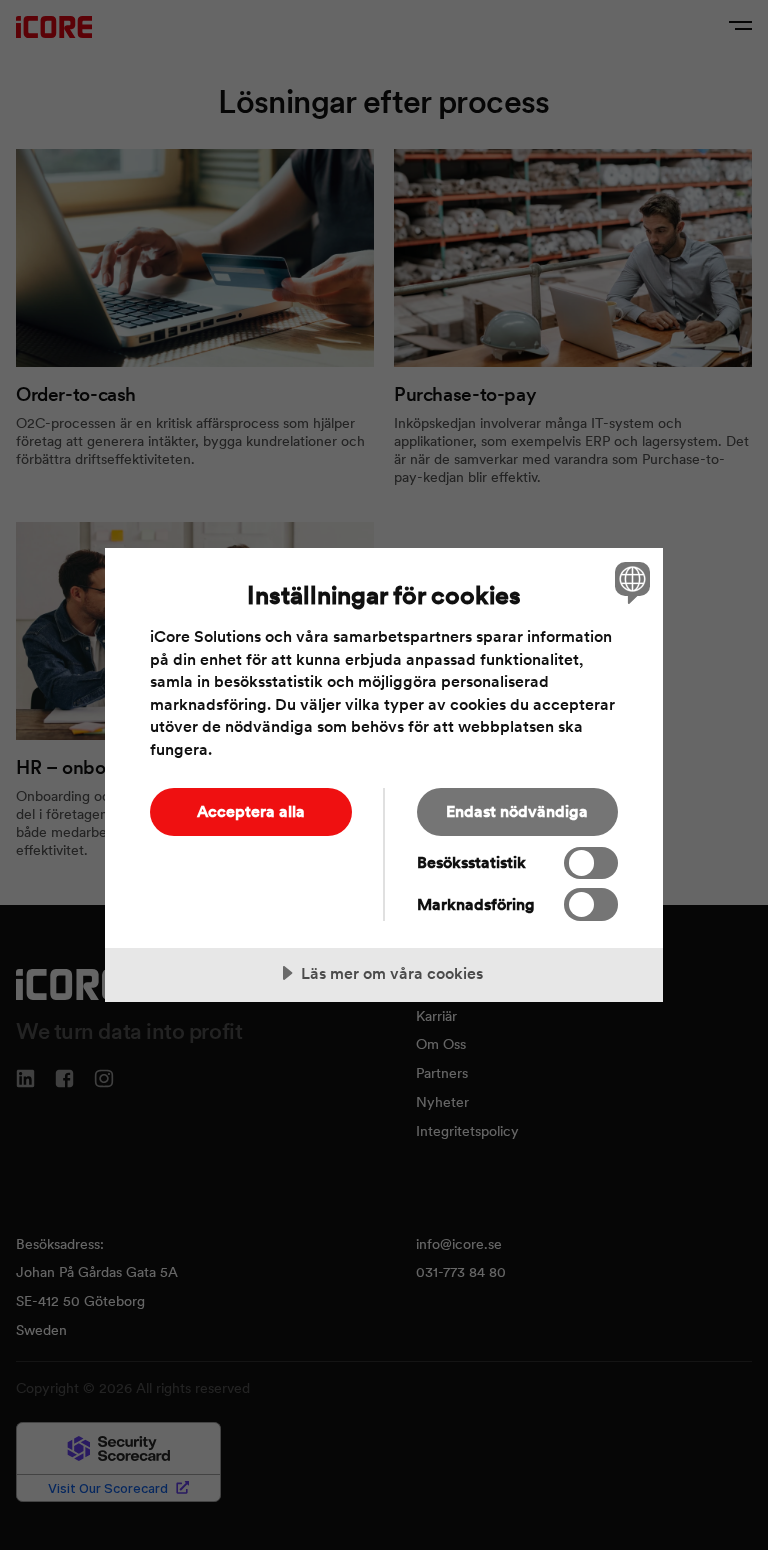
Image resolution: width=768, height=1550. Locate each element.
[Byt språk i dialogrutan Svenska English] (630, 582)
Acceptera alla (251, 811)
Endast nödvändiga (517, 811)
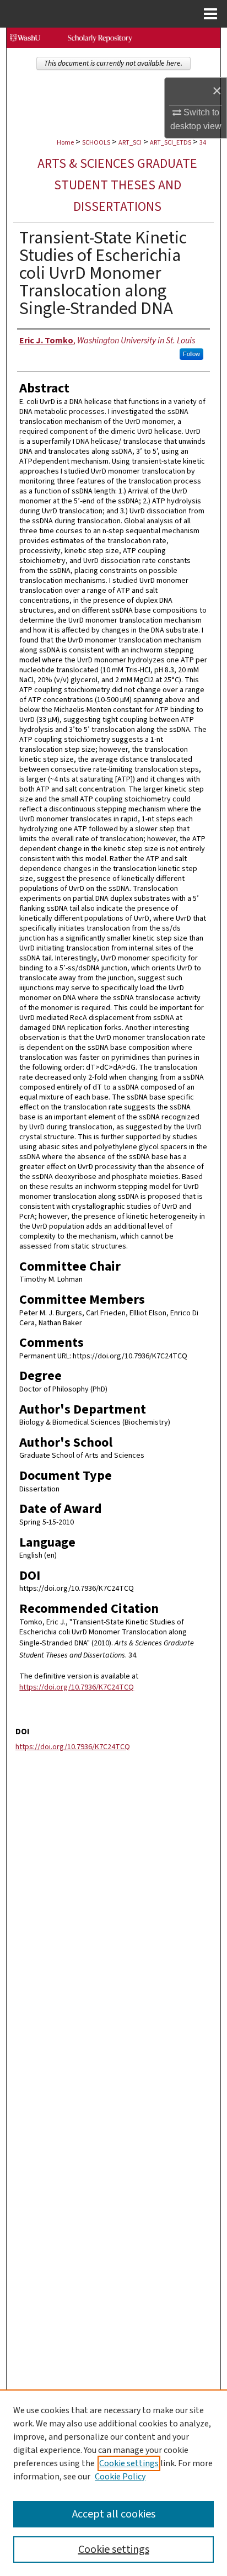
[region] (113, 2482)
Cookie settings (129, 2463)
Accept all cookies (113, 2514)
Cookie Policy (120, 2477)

⁂

» **Directions for this task**: Your copy of the records must be exact and must contain no pictures.

» **Result**:
Image resolution: width=768, height=1550. Locate each element.
[Byt språk i dialogrutan Svenska English] (630, 582)
Acceptera alla (251, 811)
Endast nödvändiga (517, 811)
[region] (113, 2482)
Cookie settings (129, 2463)
Accept all cookies (113, 2514)
Cookie Policy (120, 2477)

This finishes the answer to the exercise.